On the Dynamics of Adversarial Input Attacks

An intriguing property of deep neural networks (DNNs) is their inherent vulnerability to adversarial inputs, which are maliciously crafted inputs to trigger DNNs to misbehave. The threats of adversarial inputs significantly hinder the application of DNNs in security-critical domains. Despite the plethora of work on adversarial input attacks and defenses, many important questions remain mysterious, including (i) How are adversarial inputs crafted to trigger targeted DNNs to misbehave? (ii) How are adversarial inputs generated by varied attack models different in their underlying mechanisms? (iii) How are complicated DNNs more vulnerable to adversarial inputs? (iv) How are existing defenses often ineffective against adaptive attacks? (v) How are transferable adversarial inputs different from non-transferable ones?

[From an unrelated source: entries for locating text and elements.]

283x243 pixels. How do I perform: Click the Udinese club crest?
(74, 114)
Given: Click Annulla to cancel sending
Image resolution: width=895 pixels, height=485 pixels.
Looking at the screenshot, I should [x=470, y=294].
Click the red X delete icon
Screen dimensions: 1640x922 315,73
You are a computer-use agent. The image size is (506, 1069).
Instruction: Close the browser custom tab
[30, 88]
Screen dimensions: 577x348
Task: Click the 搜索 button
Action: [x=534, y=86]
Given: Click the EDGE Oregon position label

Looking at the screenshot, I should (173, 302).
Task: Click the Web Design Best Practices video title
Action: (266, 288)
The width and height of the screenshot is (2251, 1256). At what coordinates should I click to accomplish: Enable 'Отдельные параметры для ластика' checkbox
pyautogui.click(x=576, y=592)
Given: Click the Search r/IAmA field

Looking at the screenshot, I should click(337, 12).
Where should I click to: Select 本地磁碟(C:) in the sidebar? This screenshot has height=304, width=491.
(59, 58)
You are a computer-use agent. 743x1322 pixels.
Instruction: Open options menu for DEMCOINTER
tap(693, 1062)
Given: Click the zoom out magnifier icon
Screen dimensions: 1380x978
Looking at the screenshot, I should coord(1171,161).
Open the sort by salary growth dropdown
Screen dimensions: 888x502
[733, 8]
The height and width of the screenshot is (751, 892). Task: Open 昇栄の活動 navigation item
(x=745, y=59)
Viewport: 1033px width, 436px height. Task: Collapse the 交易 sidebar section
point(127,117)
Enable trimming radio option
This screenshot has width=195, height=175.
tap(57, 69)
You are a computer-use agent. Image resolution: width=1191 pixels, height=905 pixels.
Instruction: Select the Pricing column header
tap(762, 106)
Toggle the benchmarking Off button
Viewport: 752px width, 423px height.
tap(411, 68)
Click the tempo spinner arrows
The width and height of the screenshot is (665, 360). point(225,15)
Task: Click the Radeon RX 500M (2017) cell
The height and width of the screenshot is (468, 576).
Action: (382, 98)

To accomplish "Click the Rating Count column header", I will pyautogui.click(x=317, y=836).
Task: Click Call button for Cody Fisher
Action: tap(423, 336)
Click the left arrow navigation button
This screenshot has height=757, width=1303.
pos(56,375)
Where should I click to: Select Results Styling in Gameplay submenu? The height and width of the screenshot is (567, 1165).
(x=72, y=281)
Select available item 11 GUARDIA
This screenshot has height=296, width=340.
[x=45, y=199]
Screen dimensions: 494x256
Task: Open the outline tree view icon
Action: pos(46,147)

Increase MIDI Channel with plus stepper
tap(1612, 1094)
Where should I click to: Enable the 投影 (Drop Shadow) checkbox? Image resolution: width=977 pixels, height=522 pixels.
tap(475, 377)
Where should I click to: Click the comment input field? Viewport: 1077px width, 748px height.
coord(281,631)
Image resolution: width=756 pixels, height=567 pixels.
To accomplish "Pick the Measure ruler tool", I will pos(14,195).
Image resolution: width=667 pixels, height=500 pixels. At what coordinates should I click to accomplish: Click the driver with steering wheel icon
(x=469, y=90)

This work represents a solid step towards answering the above key questions. Rather than focusing on the static properties of adversarial inputs from an input-centric perspective (i.e., whether the given input can deceive a targeted DNN), we conduct the first study on their dynamic properties from a DNNcentric perspective (i.e., how the targeted DNN reacts to a given adversarial input). Specifically, using a data-driven approach, we investigate the information flows of normal and adversarial inputs within varied DNN models and conduct in-depth comparative analysis of their discriminative patterns. Our study sheds light on the aforementioned questions, and points to several promising directions for designing more effective defense mechanisms.